P144 — AIEP — Sovereign Knowledge Node Protocol
Publication Date: 2026-04-12 Status: Open Source Prior Art Disclosure Licence: Apache License 2.0 Author/Organisation: Phatfella Ltd Schema: AIEP_OS_SPEC_TEMPLATE v1.0.1 — https://aiep.dev/schemas/aiep-os-spec-template/v1.0.1
Field of the Invention
[0001] The disclosure relates to knowledge node sovereignty and governance systems within distributed computing environments.
[0002] More particularly, the disclosure concerns a sovereign knowledge node protocol for use within an Architected Instruction and Evidence Protocol (AIEP) system, enabling a knowledge node to maintain jurisdictional authority over its evidence corpus, enforce jurisdiction-specific admissibility rules, and participate in federated networks without surrendering local governance control.
Framework Context
[0003] This invention operates within an Architected Instruction and Evidence Protocol (AIEP) environment as defined in United Kingdom patent application number GB2519711.2, filed 20 November 2025, the entire contents of which are incorporated herein by reference.
[0004] The present invention extends cross-jurisdiction evidence normalisation mechanisms defined in P17, sovereign knowledge node authorisation mechanisms defined in P263, and inter-sovereign conflict resolution mechanisms defined in P269 while remaining independently implementable as described herein.
Background
[0005] Distributed AI knowledge networks span multiple jurisdictions each with distinct regulatory requirements, data sovereignty obligations, and admissibility standards. Existing federated knowledge systems do not provide a mechanism for nodes to enforce local governance constraints while participating in cross-node evidence exchange.
[0006] There exists a need for a sovereign knowledge node protocol that enforces jurisdiction-specific governance policies on all evidence ingestion and export operations, records sovereignty boundary decisions cryptographically, and participates in federation without delegating local governance authority to the federated network.
Summary of the Disclosure
[0007] A computer-implemented sovereign knowledge node protocol comprises: maintaining a SovereigntyManifest specifying the node’s jurisdiction identifier, applicable governance policies, and evidence boundary rules; on receipt of an evidence artefact from an external source, evaluating the artefact against the SovereigntyManifest admissibility rules before ingestion; computing a SovereigntyDecisionHash as H(artefact_hash || jurisdiction_id || policy_version_id || admission_outcome); appending a SovereigntyDecisionRecord to the local governance log; on receipt of an evidence export request, evaluating the request against the SovereigntyManifest export rules; rejecting export requests that violate sovereignty boundary rules in a fail-closed manner; and generating a SovereigntyExportRecord for each permitted export binding the exported artefact hash, requesting node identifier, and sovereignty decision hash.
[0008] The SovereigntyManifest is versioned and immutable.
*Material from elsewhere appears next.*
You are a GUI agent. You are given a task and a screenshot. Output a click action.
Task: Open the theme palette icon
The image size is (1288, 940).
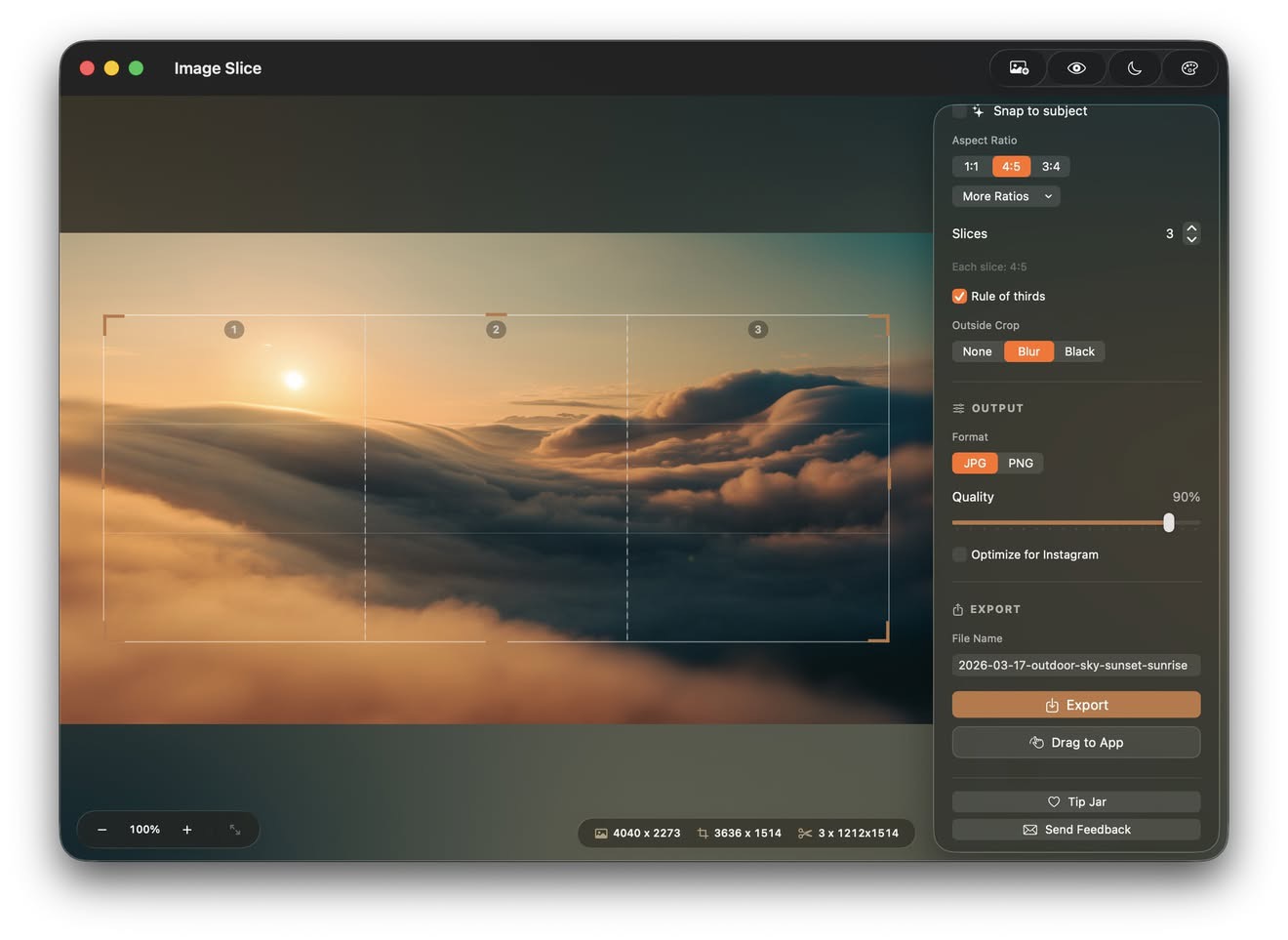1189,68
Policy changes require a new SovereigntyManifest version; prior decisions remain bound to the policy version under which they were made.
[0009] The technical effect is modification of computing system behaviour by enforcing jurisdiction-specific sovereignty governance at evidence ingestion and export boundaries, enabling verifiable local governance participation in federated knowledge networks.
Claims
[0010] A computer-implemented method for sovereign knowledge node governance comprising: maintaining a versioned SovereigntyManifest; evaluating evidence artefacts against local admissibility rules at ingestion; evaluating export requests against local export rules; computing SovereigntyDecisionHashes; appending SovereigntyDecisionRecords; and refusing export requests violating sovereignty boundary rules.
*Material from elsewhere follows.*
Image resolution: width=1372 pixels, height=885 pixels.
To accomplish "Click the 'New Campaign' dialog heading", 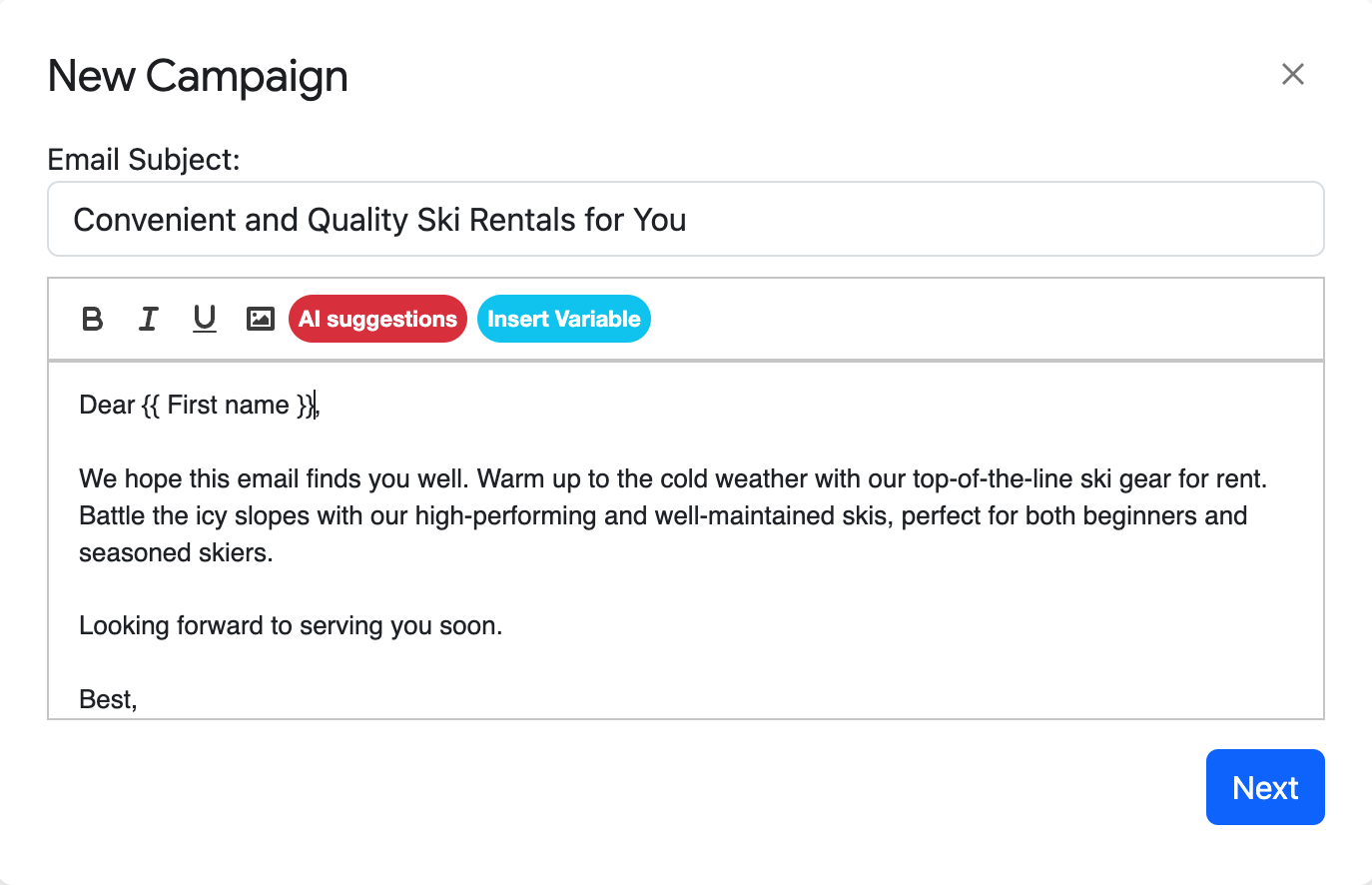I will [x=198, y=76].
[0011] The method of claim 1 wherein the SovereigntyManifest is immutable; policy changes require a new version with all prior decisions bound to the version under which they were made.
[0012] The method of claim 1 wherein export refusal is fail-closed without heuristic override or escalation delegation.
[0013] A system for sovereign knowledge node governance comprising one or more processors and a non-transitory computer-readable medium storing instructions to execute the method of any preceding claim.